Start of Data to examine

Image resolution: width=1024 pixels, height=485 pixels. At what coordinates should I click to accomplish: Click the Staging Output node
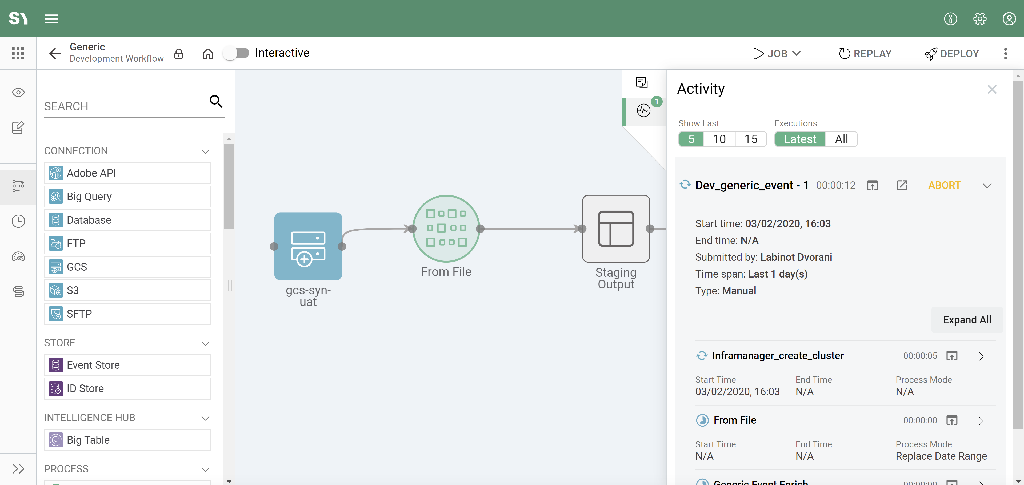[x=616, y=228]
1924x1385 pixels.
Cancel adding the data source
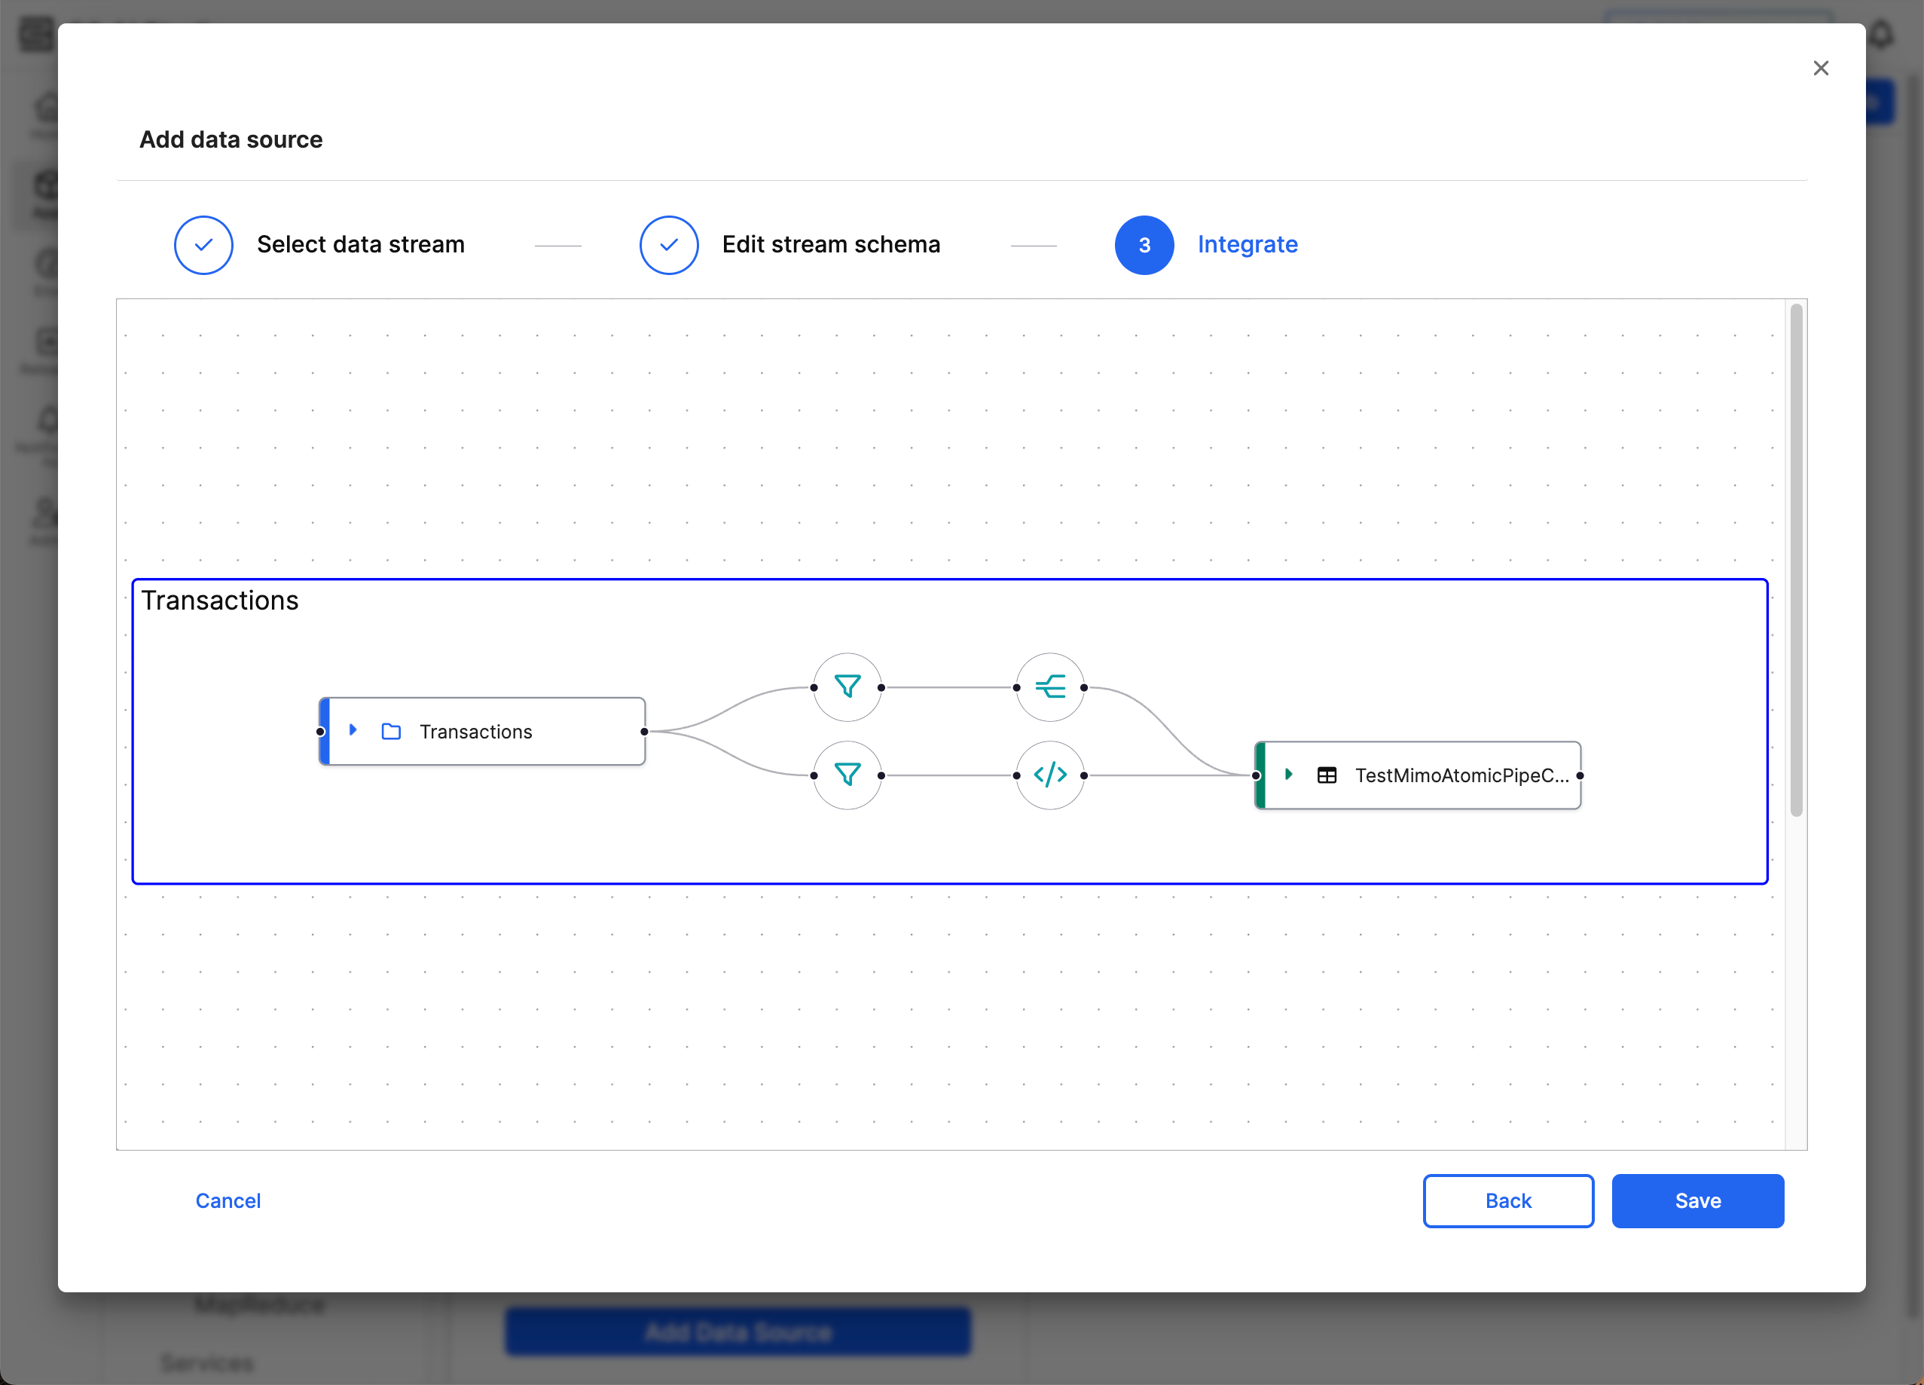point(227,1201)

End of Data to examine
Start of Data to examine

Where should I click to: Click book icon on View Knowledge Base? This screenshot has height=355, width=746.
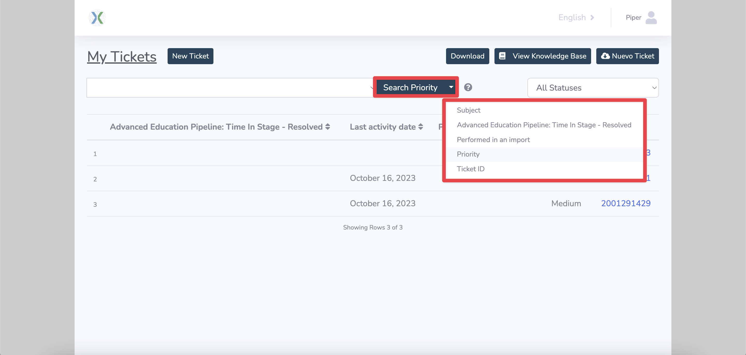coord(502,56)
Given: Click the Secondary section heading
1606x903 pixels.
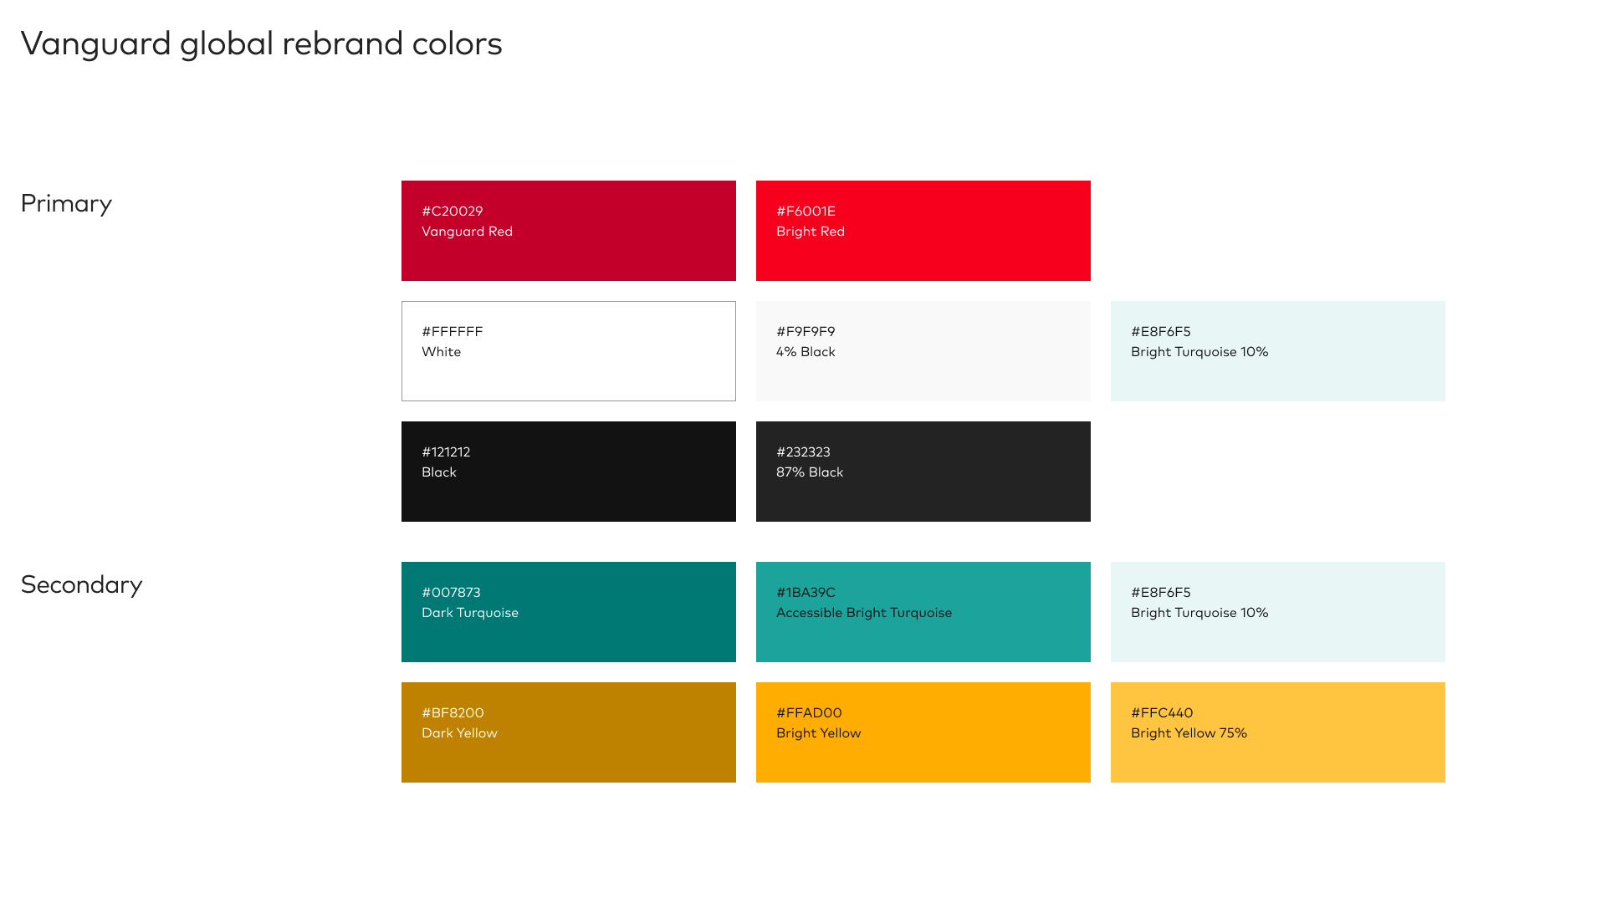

End of Data to examine

- [Task statement] Taking the entries above, print exactly the lines starting at the line with "Given: Click the Secondary section heading" and ending at the line with "1606x903 pixels.", both included.

- [Reply to the exercise]
Given: Click the Secondary section heading
1606x903 pixels.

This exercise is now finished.